Disamping itu ada lagi golongan lain, yaitu golongan Ash-Shuffa (Penghuni Shuffa). Mereka adalah orang-orang Muhajirin yang benar-benar tidak mampu. Mereka adalah golongan fakir-miskin yang membutuhkan bantuan. Untuk itu keperluan mereka ini diambilkan dari harta kaum Muslimin yang mampu, baik dari kaum Muhajirin maupun Anshor. Rasulullah menempatkan mereka di selasar masjid yaitu shuffa (bahagian mesjid yang beratap) sebagai tempat tinggal mereka. Bagi yang pernah mengunjungi Masjid Nabawi, tempat tersebut kini berada di samping Raudhah, di bagian yang sangat indah, dimana rak-rak buku tinggi berlapis kuning keemasan menghiasi dinding-dindingnya.

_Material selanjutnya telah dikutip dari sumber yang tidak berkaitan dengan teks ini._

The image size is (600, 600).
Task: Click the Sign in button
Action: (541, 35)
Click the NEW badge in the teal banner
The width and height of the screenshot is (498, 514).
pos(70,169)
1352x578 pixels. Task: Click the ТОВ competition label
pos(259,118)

Namun anehnya, kebaikan dan kekhususan ikatan persaudaraan muslim di awal keislaman yang terjalin antara kaum Muhajirin dan kaum Anshar ini  harus menanggung pelecehan dan penghinaan. Ironisnya lagi, ini dilakukan oleh orang-orang yang mengaku dirinya Muslim.

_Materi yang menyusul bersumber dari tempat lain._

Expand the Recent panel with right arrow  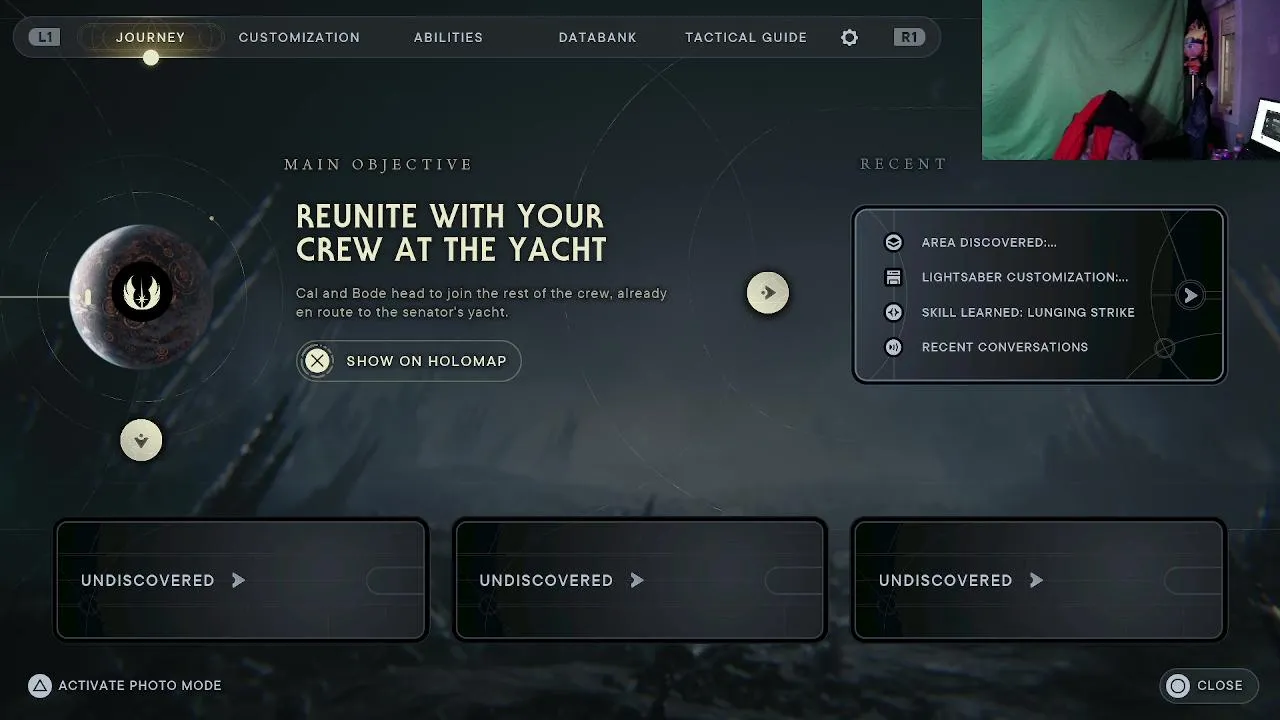click(x=1190, y=295)
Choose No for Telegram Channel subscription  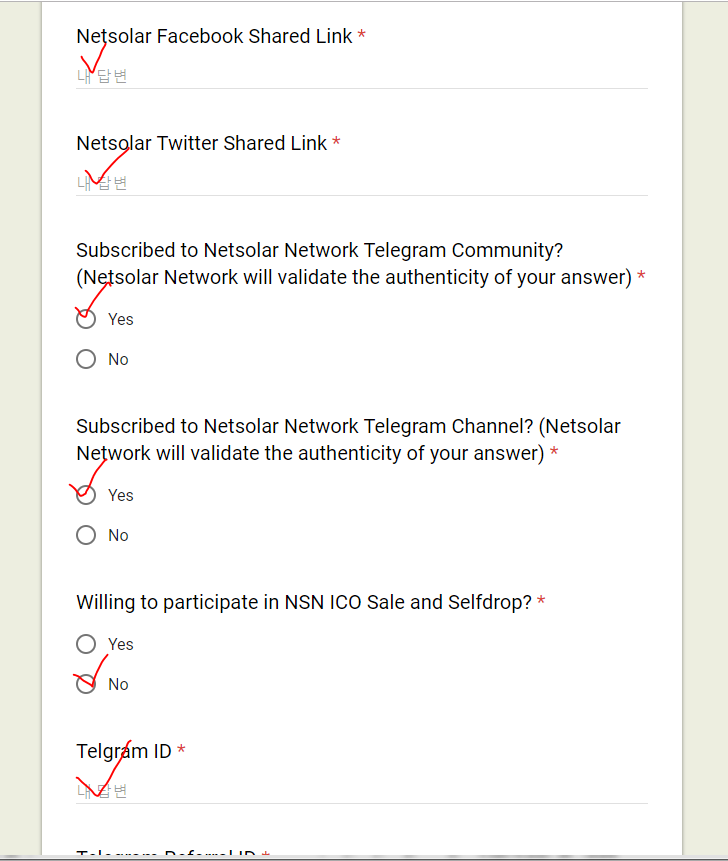tap(87, 536)
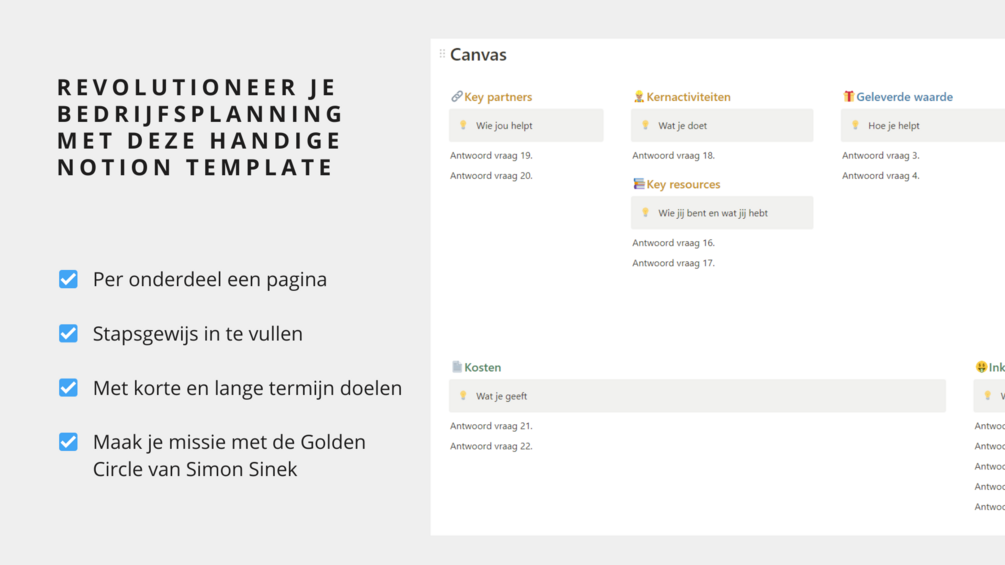This screenshot has height=565, width=1005.
Task: Click the lightbulb icon in Wie jou helpt
Action: click(463, 126)
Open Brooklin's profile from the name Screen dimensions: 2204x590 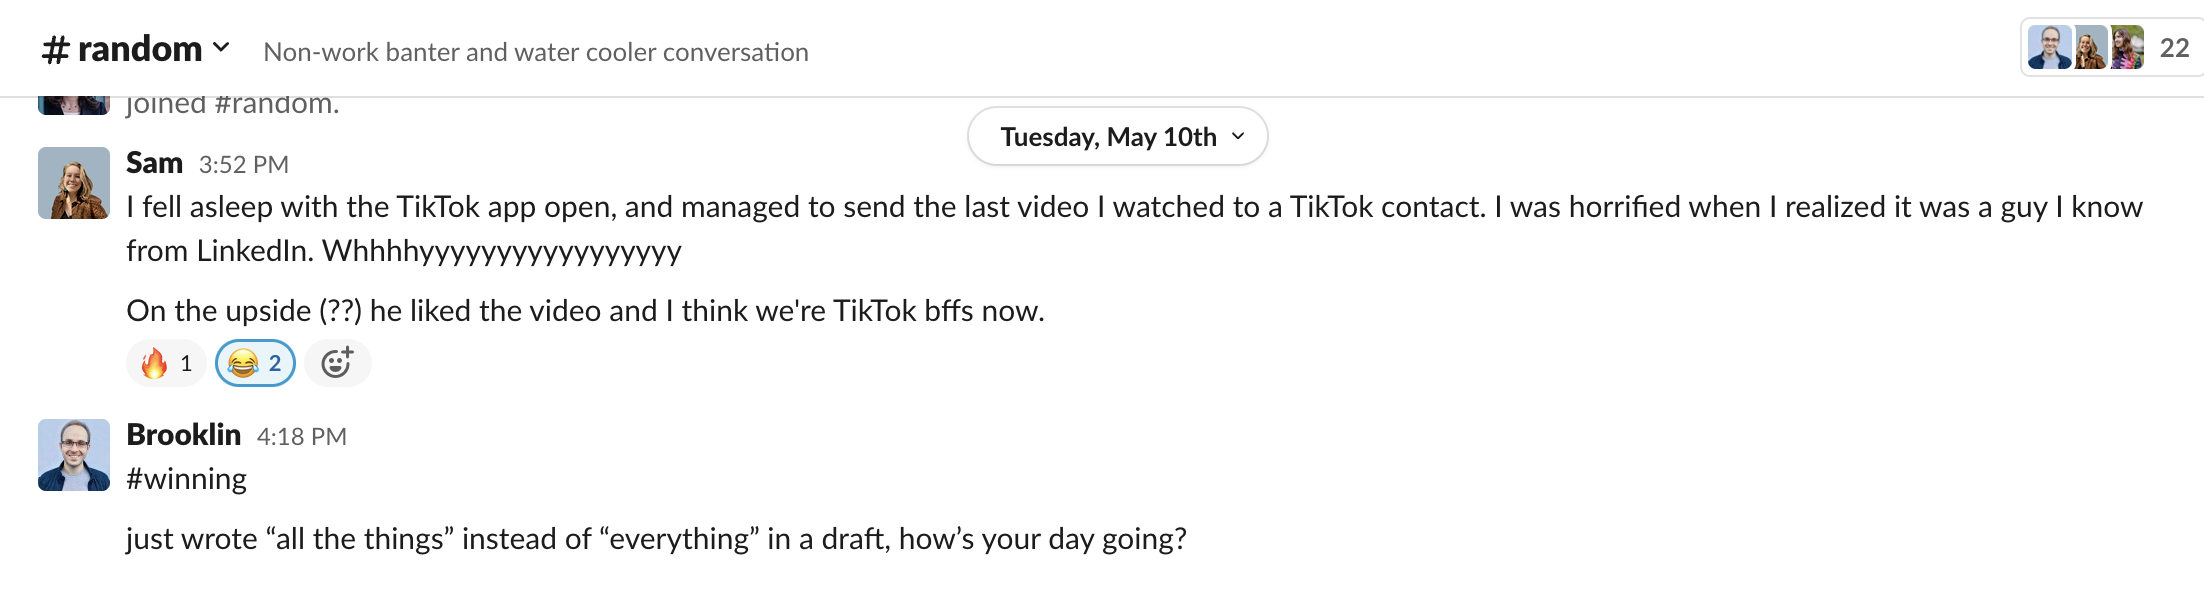coord(183,435)
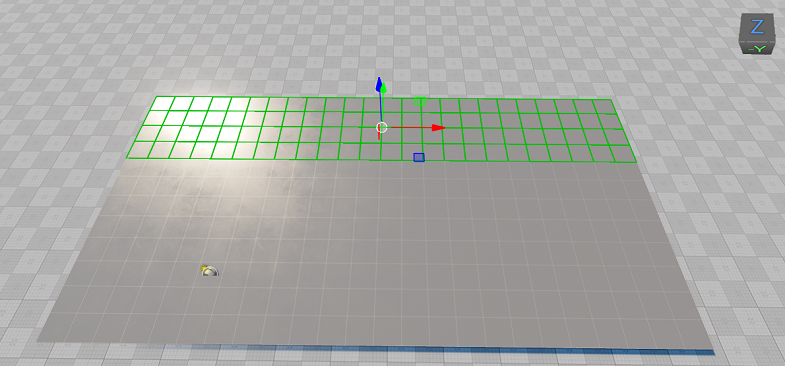Click the red X-axis arrowhead
785x366 pixels.
click(x=439, y=128)
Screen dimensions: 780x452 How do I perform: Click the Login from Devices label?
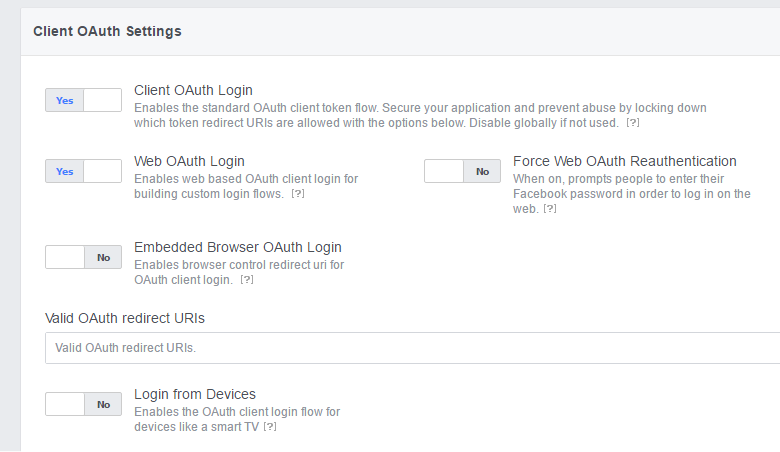(x=195, y=394)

Menjadi catatan penting, tidak semua penduduk Madinah ketika itu, mempunyai kebaikan seperti kaum Anshor. Madinah sejak sebelum hijrahnya kaum Muslimin telah dipenuhi orang-orang Yahudi yang dikenal kaya raya. Tak heran bila pembesar-pembesar kota tersebut, meski telah memeluk Islam, tetap berhubugan baik dengan orang-orang Yahudi, meski mereka ini jelas–jelas sangat memusuhi ajaran Islam. Salah satunya yang paling mencolok adalah Abdullah bin Ubay bin Salul, seorang tokoh Munafikun Madinah yang dikenal sangat memusuhi Islam. Saking dekatnya hubungan dengan orang-orang Yahudi, ia sering mencemooh ayat-ayat yang turun kepada Rasulullah saw.
“Di antara orang-orang Arab Badwi yang di sekelilingmu itu, ada orang-orang munafik; dan (juga) di antara penduduk Madinah. Mereka keterlaluan dalam kemunafikannya. Kamu (Muhammad) tidak mengetahui mereka, (tetapi) Kamilah yang mengetahui mereka. Nanti mereka akan Kami siksa dua kali kemudian mereka akan dikembalikan kepada azab yang besar”.(QS.Al-Baqarah(2):101).
Orang-orang munafik tersebut selain mencela dan mempermainkan ayat-ayat-Nya juga suka mencemooh apapun yang dilakukan kaum Muslimin. Untuk itu Allah swt menurunkan sejumlah ayat diantaranya adalah ayat 74 hingga 87 surat At-Taubah. Dan puncaknya, ketika akhirnya turun perintah perang, dengan berbagai alasan mereka menolak perintah tersebut.
Dan apabila diturunkan sesuatu surat (yang memerintahkan kepada orang munafik itu): “Berimanlah kamu kepada Allah dan berjihadlah beserta Rasul-Nya”, niscaya orang-orang yang sanggup di antara mereka meminta izin kepadamu (untuk tidak berjihad) dan mereka berkata: “Biarkanlah kami berada bersama orang-orang yang duduk“.”.(QS.Al-Baqarah(2):86).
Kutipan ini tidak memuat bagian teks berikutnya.